Lacan afirma que o sujeito também se define em oposição ao outro. E que essa oposição é o que dá sentido ao sujeito. O outro é o lugar da falta, daquilo que o sujeito não é. Consequentemente, a oposição leva o sujeito a querer preencher essa falta.

Compreender a alteridade é importante para perceber a relação que o sujeito tem consigo mesmo e com o mundo ao seu redor.

Muitas vezes, as pessoas interrompem a análise por medo de enfrentar os efeitos desse encontro com a alteridade. No processo de imigração, ocorre algo semelhante. O sujeito se sente paralisado frente ao desconhecido, pois teme encontrar emoções dolorosamente familiares.

Outro universo ao redor

A imigração é motivada, normalmente, pela busca de novas oportunidades, desafios e crescimento pessoal. No entanto, ao mesmo tempo em que pode se tornar uma jornada importante de autoconhecimento e desenvolvimento, torna-se também, muitas vezes, uma fonte de sofrimento emocional.

O ato de emigrar pode ser tão desafiador quanto desordenado. Deixar o lugar onde se nasceu e cresceu para começar uma nova vida em outro país costuma ser um processo repleto de incertezas e ansiedade (aproveite e leia mais sobre ansiedade na imigração).

Já escrevi em outros textos como a mudança de país pode resultar em uma série de perdas. Isso inclui, por exemplo, a separação da família e da comunidade próxima. De forma mais geral, sentimos falta do pertencimento cultural e da identidade que formamos em nosso local de origem.

Mulher imigrante sozinha
Falta de sensação de pertencimento e identidade são sentimentos comuns na imigração e no processo de análise.

Algumas pessoas podem sentir-se deslocadas em seu novo ambiente, sem saber como se encaixar ou se conectar com outras pessoas. Isso pode levar a sentimentos de solidão e tristeza, bem como a uma sensação de perda de si mesmo(a).

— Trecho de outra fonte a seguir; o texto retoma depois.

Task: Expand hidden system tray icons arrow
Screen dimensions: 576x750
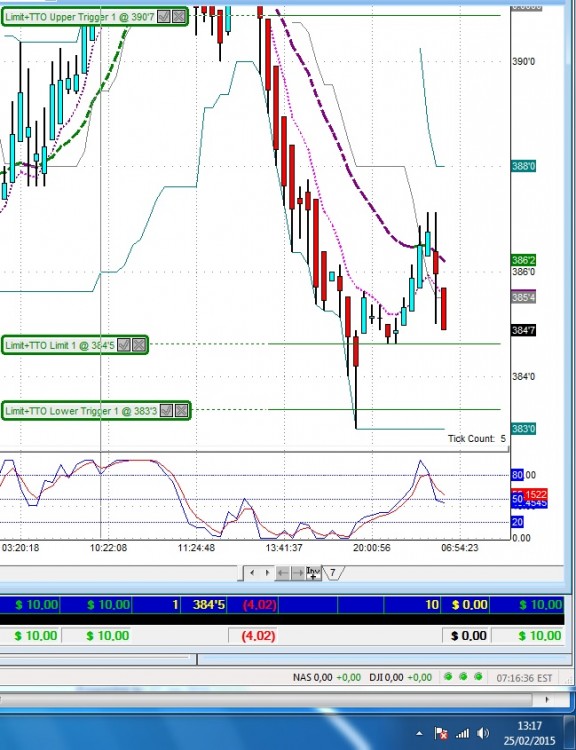Action: 419,733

O sujeito costuma sentir algo parecido após as primeiras sessões de análise. Mesmo que esteja geograficamente no mesmo lugar, o mundo ao seu redor já não é o mesmo. E o estranhamento pode ser ainda maior à medida que o que trazemos dentro nos choca, aflige ou desafia.

Adeus às armas

Muitas vezes, o medo de enfrentar emoções difíceis que surgem nesses processos, como tristeza, raiva, culpa e vergonha, pode desaguar em medo de julgamento ou rejeição. Fragilizados, buscamos ainda mais a aceitação e o afeto do outro, mas nem sempre lidamos bem com isso.

No poema Roll the Dice, Charles Bukowski escreve:

Se você vai tentar, vá até o fim / não há sentimento algum como esse / você estará sozinho com os deuses e as noites arderão em fogo.

Outro poeta, Paul Valéry, disse certa vez que “deve-se entrar em si mesmo armado até os dentes”.

É esse o desafio ao qual nos submetemos quando nos tornamos estrangeiros: desarmarmos a nós mesmos para que possamos nos reconhecer em nossas fragilidades. E é isso também que enfrentamos em um processo de análise.

Após muito trabalho, pode haver um encontro com aquilo que deixamos cair ao longo do caminho. Podemos fazer as pazes com nossas dúvidas e deixar para trás as certezas que não existem mais.

Assim, é possível viver uma vida menos idealizada, com menos culpa e livre dos roteiros grandiosos que nos impomos em meio a devaneios de satisfação plena.

Boa jornada!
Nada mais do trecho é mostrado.